Cómo hacer el Dumbbell Incline Front Raise with Chest Support

  1. 1Set an incline bench to roughly 30–45° and lie chest-down on it so your torso is fully supported and your feet are planted for balance.
  2. 2Hold a dumbbell in each hand with a neutral or overhand grip, arms hanging straight down toward the floor.
  3. 3Brace your core and keep a soft bend in your elbows throughout the set.
  4. 4Raise both dumbbells forward and up in front of you until your arms reach about shoulder height.
  5. 5Keep your wrists neutral and lead with the knuckles, avoiding any swing from your torso.
  6. 6Pause briefly at the top while keeping tension on the front of your shoulders.
  7. 7Lower the dumbbells under control back to the starting position without letting them swing.
  8. 8Complete your reps, then set the dumbbells down safely.

Consejos de técnica

  • Keep your chest pinned to the bench the entire set so the front deltoids do the work instead of momentum.
  • Use a controlled tempo and a slight pause at the top to maximize tension on the anterior deltoid.
  • Go lighter than you would on a standing front raise — the chest support strips away the cheating that normally helps you move heavier weight.
  • Stop the raise at about shoulder height; going higher shifts the load onto passive structures rather than the deltoid.

Errores comunes

  • Lifting your chest off the bench to heave the weight up, which reintroduces the momentum the chest support is meant to eliminate.
  • Using too much weight, which forces you to swing and shrug, taking tension off the front deltoids and straining the shoulder.
  • Bending and straightening the elbows to bounce the dumbbells, turning the strict raise into a curl-like cheat and losing target tension.
  • Raising the dumbbells well above shoulder height, which loads the shoulder joint and traps instead of the deltoid.
  • Dropping the weights quickly on the way down, wasting the eccentric where much of the muscle-building tension lives.

Preguntas frecuentes

What muscles does the dumbbell incline front raise with chest support work?

It primarily works the front (anterior) deltoids, with the lateral deltoids, upper chest (pectoralis major, clavicular head), and serratus anterior assisting.

Why use chest support for a front raise?

Lying chest-down on the incline bench locks your torso in place, so you can't swing or lean to cheat the weight up.

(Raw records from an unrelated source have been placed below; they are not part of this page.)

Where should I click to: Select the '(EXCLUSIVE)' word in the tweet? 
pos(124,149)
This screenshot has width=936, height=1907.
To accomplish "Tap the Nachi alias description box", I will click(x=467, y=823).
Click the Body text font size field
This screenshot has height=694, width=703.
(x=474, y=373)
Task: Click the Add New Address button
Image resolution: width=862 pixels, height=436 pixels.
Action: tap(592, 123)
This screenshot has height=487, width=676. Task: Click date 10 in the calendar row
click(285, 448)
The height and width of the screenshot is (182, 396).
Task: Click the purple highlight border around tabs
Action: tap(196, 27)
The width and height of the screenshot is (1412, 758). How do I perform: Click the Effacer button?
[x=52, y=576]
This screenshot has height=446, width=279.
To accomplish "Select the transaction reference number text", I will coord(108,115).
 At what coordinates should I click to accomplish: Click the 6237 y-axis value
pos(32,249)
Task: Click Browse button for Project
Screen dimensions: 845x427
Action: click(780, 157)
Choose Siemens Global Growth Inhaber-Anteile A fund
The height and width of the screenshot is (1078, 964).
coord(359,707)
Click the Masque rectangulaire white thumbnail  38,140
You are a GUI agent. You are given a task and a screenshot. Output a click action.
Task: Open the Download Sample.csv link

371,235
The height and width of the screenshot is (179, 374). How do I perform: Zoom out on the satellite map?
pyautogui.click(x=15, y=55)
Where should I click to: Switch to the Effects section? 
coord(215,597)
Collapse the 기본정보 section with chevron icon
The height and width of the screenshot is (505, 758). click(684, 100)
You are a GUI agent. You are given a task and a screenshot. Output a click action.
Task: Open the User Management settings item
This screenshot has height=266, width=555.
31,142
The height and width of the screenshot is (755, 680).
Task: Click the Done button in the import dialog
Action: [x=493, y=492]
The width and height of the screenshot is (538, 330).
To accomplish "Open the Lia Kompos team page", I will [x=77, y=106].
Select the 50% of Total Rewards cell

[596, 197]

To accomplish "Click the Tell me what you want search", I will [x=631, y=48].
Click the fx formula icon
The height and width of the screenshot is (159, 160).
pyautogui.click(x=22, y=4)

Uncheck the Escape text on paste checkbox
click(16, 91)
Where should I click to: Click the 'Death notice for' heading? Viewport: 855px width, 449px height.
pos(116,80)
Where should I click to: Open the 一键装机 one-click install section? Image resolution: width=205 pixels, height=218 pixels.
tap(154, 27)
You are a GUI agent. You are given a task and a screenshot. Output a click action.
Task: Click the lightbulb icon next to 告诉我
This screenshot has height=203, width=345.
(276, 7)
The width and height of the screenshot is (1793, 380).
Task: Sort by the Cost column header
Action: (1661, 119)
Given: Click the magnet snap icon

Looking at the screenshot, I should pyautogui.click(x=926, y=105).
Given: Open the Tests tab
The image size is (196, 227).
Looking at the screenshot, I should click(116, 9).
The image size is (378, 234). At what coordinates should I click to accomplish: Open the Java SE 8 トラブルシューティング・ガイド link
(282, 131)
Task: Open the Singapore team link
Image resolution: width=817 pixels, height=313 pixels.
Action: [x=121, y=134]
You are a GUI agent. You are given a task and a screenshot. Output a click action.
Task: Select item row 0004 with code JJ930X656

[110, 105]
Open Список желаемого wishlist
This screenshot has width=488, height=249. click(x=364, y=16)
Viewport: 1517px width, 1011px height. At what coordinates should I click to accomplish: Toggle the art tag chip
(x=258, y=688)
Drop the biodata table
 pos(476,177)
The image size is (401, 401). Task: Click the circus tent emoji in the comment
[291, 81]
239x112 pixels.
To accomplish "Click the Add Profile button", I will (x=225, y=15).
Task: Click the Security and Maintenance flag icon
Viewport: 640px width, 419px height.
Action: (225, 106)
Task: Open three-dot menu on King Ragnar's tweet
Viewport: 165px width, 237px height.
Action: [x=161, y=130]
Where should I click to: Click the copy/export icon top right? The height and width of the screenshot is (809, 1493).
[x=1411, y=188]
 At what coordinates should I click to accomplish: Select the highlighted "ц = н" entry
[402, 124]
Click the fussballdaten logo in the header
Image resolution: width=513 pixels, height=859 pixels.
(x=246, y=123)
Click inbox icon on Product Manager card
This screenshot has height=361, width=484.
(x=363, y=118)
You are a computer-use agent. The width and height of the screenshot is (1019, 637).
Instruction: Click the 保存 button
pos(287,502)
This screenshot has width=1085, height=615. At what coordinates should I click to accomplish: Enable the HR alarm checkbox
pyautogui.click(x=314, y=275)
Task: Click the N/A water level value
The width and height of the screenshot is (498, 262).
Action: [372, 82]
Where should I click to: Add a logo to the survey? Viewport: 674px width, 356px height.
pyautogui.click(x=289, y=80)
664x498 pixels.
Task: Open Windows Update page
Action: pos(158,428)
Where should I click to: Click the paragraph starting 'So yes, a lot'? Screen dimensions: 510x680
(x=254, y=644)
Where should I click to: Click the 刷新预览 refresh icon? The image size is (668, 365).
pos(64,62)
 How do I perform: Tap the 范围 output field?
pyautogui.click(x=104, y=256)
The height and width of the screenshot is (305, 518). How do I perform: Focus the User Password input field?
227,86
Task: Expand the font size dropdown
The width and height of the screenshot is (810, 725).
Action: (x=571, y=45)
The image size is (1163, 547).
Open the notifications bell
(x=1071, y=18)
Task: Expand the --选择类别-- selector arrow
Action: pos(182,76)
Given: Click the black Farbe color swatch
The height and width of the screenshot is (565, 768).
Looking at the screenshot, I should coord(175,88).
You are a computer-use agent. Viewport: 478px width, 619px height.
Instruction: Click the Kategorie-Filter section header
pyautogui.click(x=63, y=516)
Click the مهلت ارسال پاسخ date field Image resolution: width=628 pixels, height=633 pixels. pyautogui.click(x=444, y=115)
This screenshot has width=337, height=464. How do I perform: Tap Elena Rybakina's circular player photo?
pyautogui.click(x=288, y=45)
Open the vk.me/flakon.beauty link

That makes the movement stricter and shifts more of the work directly onto the front deltoids.

What incline angle should I set the bench to?

Around 30–45° works well. A steeper bench lengthens the range your arms travel; the key is that your chest stays fully supported so your torso can't help lift the weight.

How many sets and reps should I do?

As a shoulder isolation move, 3–4 sets of 10–15 reps with a controlled tempo and a moderate weight is a sensible default. Prioritize strict form over loading heavy.

Is this a good exercise for beginners?

Yes. The chest support removes momentum and keeps your spine stable, so it's an easy, low-risk way for beginners to learn to isolate and feel the front deltoids.